Les saisines reçues par la médiation bancaire atteignent un record
S’il reflète un regain de tension sur la situation financière d’une partie de la clientèle, le bilan de la médiation bancaire publié hier par la Banque de France pour l’année 2013 témoigne aussi d’une meilleure reconnaissance de ce dispositif en vigueur depuis fin 2002. Après un recul de 6,6% en 2012, le nombre de réclamations a augmenté de 10,9% pour atteindre 35.956 demandes, un plus haut historique.

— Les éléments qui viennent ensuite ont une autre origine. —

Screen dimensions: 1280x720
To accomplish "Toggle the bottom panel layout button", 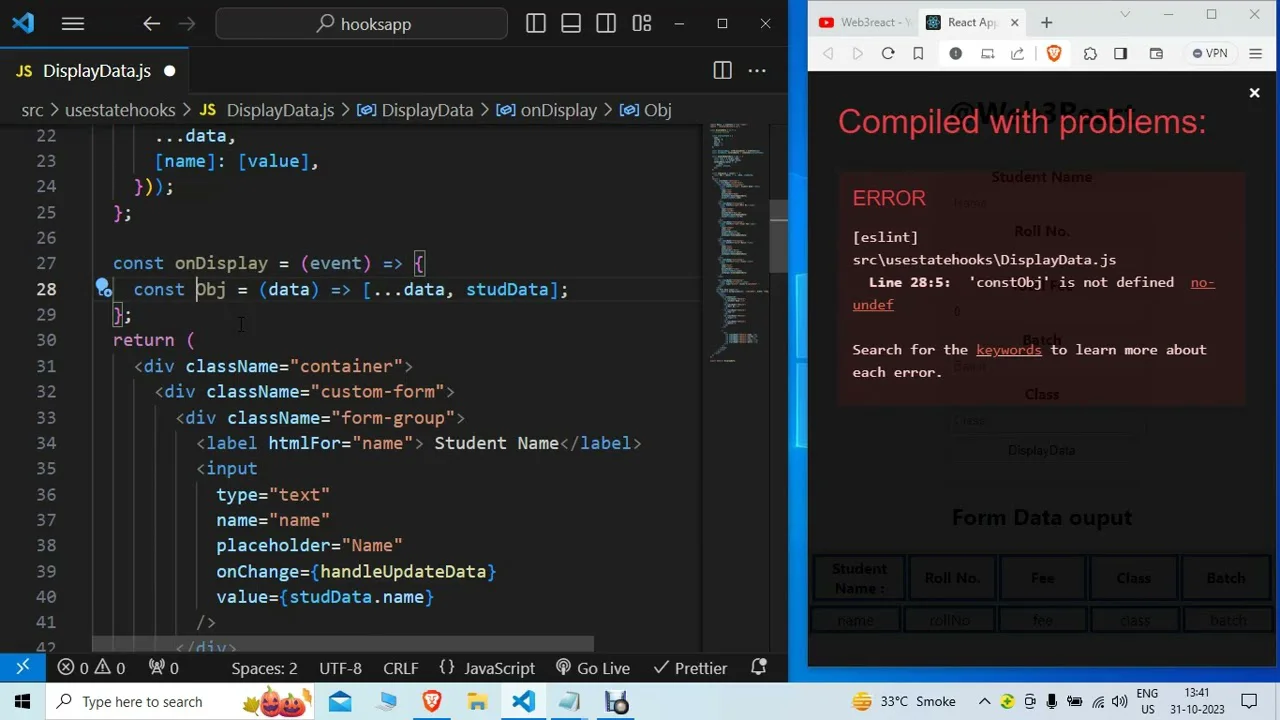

Alors qu’un quart des saisines a été rejeté car celles-ci n’entraient pas dans le champ de compétence du médiateur, le reste des réclamations a fait l’objet d’un avis favorable ou partiellement favorable dans respectivement 31% et 19% des cas. Les litiges traités ont surtout porté sur les opérations de crédit (22%), les moyens de paiement (20%) et le fonctionnement du compte (18%). Arrivent ensuite la tarification (13%), les activités d’épargne et d’assurances (8% chacune), les placements financiers (6%) et les autres opérations (5%).
La meilleure réactivité du dispositif prouve que la médiation bancaire est parvenue à atteindre son principal objectif, à savoir «offrir à la clientèle des établissements de crédit une voie alternative extrajudiciaire, fiable, efficace, gratuite et crédible de résolution des litiges bancaires», souligne la Banque de France, qui note aussi un renforcement sensible de la stabilité des mandats confiés aux médiateurs. A cet égard, la forte hausse des mandats à durée déterminée (60% du total en 2013 après 42% en 2012 et 31% en 2011) est garante d’une plus grande indépendance.
La prochaine transposition de la directive sur la résolution extrajudiciaire des litiges de consommation apportera «les ultimes ajustements qualitatifs à une procédure déjà très proche des standards européens», conclut la banque centrale.